Professor Jessica K. Hodgins , Carnegie Mellon University

Title: Comparing Advances in Facial and Whole Body Animation

Date: Thursday, April 25, 2013

Abstract: Over the past twenty years, the field of computer animation has made significant progress in recording, modeling and synthesizing accurate, natural and believable animations for both human faces and whole body motion. Through this development process and the perceptual experiments that have validated the work, we have begun to build an understanding of what is required to make animated characters appear natural and lifelike. In this talk, I will review some of our recent work in both facial animation and whole body animation and reflect on the commonalities and differences in the two areas of research.

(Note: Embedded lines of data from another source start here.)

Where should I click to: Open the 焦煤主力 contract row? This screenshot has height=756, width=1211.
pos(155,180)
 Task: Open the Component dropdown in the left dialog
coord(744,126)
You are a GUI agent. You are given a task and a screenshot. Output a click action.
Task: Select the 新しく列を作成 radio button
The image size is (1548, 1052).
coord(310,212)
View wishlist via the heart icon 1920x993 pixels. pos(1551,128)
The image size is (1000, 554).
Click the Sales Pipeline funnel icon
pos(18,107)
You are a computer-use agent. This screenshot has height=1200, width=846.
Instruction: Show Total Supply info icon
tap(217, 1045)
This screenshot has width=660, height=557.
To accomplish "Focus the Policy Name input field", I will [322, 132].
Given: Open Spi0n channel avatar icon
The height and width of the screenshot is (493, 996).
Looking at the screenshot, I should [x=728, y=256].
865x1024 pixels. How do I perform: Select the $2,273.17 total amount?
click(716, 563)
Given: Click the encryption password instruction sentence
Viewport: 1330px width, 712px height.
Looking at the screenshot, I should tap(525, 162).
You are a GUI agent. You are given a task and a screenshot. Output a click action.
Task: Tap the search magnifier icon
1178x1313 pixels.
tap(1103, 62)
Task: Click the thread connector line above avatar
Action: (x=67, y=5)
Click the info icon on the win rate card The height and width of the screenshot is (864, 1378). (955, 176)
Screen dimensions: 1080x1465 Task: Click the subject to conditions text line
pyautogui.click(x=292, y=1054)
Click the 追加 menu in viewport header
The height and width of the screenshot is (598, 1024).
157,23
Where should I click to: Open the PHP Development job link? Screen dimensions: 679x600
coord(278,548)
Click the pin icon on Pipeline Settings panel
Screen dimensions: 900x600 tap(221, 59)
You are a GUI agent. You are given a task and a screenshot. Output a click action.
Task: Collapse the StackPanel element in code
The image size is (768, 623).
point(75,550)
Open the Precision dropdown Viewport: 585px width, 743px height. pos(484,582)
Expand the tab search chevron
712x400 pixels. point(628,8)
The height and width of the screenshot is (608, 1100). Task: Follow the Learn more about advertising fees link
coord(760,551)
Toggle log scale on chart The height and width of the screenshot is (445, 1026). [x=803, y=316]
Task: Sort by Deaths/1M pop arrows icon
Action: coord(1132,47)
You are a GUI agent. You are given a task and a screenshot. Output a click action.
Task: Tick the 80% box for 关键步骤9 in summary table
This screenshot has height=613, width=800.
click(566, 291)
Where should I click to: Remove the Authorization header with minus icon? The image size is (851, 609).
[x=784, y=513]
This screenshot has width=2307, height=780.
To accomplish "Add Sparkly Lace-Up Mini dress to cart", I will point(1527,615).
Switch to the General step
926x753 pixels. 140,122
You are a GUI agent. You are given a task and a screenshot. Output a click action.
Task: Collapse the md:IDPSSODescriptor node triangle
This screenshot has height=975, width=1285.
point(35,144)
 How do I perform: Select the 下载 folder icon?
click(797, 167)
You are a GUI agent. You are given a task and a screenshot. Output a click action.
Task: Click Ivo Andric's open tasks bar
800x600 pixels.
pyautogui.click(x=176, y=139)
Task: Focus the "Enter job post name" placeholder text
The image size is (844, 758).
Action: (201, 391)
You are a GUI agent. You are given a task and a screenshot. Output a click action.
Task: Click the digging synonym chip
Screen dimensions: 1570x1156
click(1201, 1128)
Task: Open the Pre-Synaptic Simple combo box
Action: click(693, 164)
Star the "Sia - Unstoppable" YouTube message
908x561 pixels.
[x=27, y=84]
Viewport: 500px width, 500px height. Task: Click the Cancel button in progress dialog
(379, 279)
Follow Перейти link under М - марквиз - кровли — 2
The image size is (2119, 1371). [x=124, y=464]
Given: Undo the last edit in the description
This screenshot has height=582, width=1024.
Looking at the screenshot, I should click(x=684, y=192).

Bio: Jessica Hodgins is a Professor in the Robotics Institute and Computer Science Department at Carnegie Mellon University and Director of Disney Research, Pittsburgh. Prior to moving to Carnegie Mellon in 2000, she was an Associate Professor and Assistant Dean in the College of Computing at Georgia Institute of Technology. She received her Ph.D. in Computer Science from Carnegie Mellon University in 1989. Her research focuses on computer graphics, animation, and robotics with an emphasis on generating and analyzing human motion. She has received a NSF Young Investigator Award, a Packard Fellowship, and a Sloan Fellowship. She was editor-in-chief of ACM Transactions on Graphics from 2000-2002 and ACM SIGGRAPH Papers Chair in 2003. In 2010, she was awarded the ACM SIGGRAPH Computer Graphics Achievement Award.